As Russia’s invasion grinds on and debate continues over allowing Ukraine to use Western-supplied missiles to strike military targets within Russia, the United States government this month allocated new aid to Ukraine for preservation of cultural heritage and instituted long-term controls on the importing of “archaeological and ethnological materials” that have been seized via wartime pillaging.
The US State Department announced the additional cultural support on the margins of the United Nationals General Assembly in New York on Thursday (26 September), on the same day that US President Joe Biden told Ukrainian President Volodymyr Zelensky at the White House in Washington, DC, that he would be fast-tracking nearly $8bn in US military aid.
The new cultural package includes the US ensuring in partnership with the University of Pennsylvania’s Cultural Heritage Center that “Ukrainians have the data and skills they need to repair and restore damaged cultural heritage and to counter false narratives about Russia’s unprovoked war and Ukraine’s unique cultural identity”, the State Department’s announcement explained.
On 25 September, Brian I. Daniels, director of research and programmes at the Penn Cultural Heritage Center, which is part of the Penn Museum, testified before the US Congress’s Tom Lantos Human Rights Commission during a session focused on Russia’s campaign to erase Ukrainian culture and identity.
“Cultural targeting should concern us greatly,” Daniels told the commission. Based on data from the Ukrainian Heritage Monitoring Lab, his institution, the Smithsonian Cultural Rescue Initiative, Virginia Museum of Natural History and University of Maryland have been able “to apply our research and identify instances that point to systematic and widespread targeting by Russia”, he said.
The State Department also announced that the FBI and Justice Department will work with Ukraine’s Prosecutor General on strengthening Ukraine’s capabilities in tracking, investigating and prosecuting cases of cultural artefacts that have been stolen, looted and trafficked from Ukraine.
A spokesperson for the Ukrainian Prosecutor General’s office said in a statement on 27 September that its delegation, which was in the US last week, discussed at meetings “the issue of documenting war crimes and the illegal movement of cultural values”.
Emergency import restrictions imposed on 10 September by the Departments of Justice and Homeland Security, based on “a determination made by the United States Department of State under the terms of the Convention on Cultural Property Implementation Act”, are aimed at preventing the “illicit removal and sale of Ukraine’s cultural heritage”, according to the text of the rule.
Archaeological and ethnological material in the list include “objects related to funerary rites and burials dating from 200CE to 1917”. Russia has been targeting historic burial mounds in Ukraine.
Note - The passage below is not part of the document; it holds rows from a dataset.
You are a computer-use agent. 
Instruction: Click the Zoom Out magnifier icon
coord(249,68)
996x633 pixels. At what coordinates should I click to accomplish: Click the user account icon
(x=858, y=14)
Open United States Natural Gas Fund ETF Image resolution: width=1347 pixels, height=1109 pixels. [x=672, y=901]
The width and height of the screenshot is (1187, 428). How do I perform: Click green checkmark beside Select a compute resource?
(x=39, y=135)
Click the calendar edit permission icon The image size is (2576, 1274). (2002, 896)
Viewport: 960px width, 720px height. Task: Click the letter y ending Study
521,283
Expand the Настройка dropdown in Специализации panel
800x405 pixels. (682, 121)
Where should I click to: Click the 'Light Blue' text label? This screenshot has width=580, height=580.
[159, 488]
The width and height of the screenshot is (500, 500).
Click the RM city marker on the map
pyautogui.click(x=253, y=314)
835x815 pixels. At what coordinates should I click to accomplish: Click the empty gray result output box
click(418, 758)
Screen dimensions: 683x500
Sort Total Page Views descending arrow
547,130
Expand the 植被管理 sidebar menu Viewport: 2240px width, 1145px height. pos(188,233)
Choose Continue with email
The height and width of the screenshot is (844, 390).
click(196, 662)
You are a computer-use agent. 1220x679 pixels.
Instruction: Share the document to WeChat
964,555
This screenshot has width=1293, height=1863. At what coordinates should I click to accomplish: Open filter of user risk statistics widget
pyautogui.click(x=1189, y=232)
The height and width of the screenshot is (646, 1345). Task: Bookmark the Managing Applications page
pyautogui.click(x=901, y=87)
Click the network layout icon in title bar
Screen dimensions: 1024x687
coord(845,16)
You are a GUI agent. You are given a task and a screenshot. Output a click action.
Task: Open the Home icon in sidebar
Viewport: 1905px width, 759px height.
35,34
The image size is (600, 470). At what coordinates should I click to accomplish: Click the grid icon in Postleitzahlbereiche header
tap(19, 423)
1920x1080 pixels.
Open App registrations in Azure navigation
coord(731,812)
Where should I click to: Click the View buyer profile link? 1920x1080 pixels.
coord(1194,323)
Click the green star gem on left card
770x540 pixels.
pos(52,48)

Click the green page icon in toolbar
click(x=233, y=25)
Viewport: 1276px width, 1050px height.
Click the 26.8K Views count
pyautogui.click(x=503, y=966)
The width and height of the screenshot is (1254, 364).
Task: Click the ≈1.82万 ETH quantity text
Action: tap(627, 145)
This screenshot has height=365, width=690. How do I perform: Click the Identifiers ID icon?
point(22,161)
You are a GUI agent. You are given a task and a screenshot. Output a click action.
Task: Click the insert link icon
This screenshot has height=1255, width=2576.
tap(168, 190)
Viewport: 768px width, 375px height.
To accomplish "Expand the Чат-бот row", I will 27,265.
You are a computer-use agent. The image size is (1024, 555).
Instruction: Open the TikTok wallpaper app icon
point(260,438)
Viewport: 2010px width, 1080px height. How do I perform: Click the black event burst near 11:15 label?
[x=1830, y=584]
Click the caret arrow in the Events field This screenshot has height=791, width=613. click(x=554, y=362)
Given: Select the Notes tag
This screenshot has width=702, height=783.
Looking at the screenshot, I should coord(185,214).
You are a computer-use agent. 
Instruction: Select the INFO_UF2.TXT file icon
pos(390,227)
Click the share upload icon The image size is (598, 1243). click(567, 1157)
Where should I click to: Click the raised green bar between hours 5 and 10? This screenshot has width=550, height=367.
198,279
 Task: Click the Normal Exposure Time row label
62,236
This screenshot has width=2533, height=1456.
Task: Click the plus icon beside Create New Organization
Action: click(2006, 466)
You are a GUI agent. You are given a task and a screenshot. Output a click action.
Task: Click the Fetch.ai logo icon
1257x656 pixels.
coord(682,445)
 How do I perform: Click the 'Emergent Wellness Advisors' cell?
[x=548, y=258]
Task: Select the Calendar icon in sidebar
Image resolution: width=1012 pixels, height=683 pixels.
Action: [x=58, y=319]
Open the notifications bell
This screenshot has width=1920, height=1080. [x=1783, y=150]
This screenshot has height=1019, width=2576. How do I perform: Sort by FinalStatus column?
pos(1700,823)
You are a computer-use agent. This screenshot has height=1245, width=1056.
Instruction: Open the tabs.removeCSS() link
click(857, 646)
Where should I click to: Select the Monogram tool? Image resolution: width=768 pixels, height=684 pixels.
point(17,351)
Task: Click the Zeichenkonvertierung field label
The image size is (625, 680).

The restrictions are in place until March 2029.
On 23 September, Ukraine’s minister of culture and strategic communications Mykola Tochytskyi met in New York with Homeland Security Investigations (HSI) New York special agent in charge William S. Walker and Department of Homeland Security (DHS) under secretary for policy Robert Silvers for the repatriation of four antique sabers to Ukraine.
DHI stated that HSI agents at New York's John F. Kennedy International Airport were informed in June 2022 by US Customs and Border Protection of a package shipped from Russia that was declared to be a barbecue set but in fact contained four sabres that seemed to be antiques. The National Museum of History Ukraine identified the objects as sabres dating from between the 9th century and the 13th century that had belonged to nomadic and seminomadic inhabitants of the Eurasian steppe. According to DHI the sabres are part of a larger investigation that has resulted in previous repatriations.
“Each returned artefact is a small victory in our struggle for our identity and, ultimately, for our victory,” Tochytskyi said. “Our artefacts are the symbols of the Ukraine, its aspiration for freedom and independence. And as long as we have them, we will live, fight, and win.”
Earlier this month, in Naples for the G7 Culture Ministerial, the US State Department’s assistant secretary of state for educational and cultural affairs, Lee Satterfield, announced a $1m grant for the latest phase of a multi-year project of the International Centre for the Study of the Preservation and Restoration of Cultural Property (ICCROM) to safeguard Ukrainian cultural heritage. It is part of an overall US commitment of $10.5m via the Ukraine Cultural Heritage Response Initiative.
“Ukrainians are fighting for the human rights and freedoms we all cherish,” Satterfield said. “And they are also fighting, in a very real sense, for their identity as a distinct and unique culture, which Vladimir Putin has denied—a denial he has used to falsely justify his brutal, full-scale invasion. This funding will support the heroic efforts of Ukrainians to protect and preserve their cultural heritage.”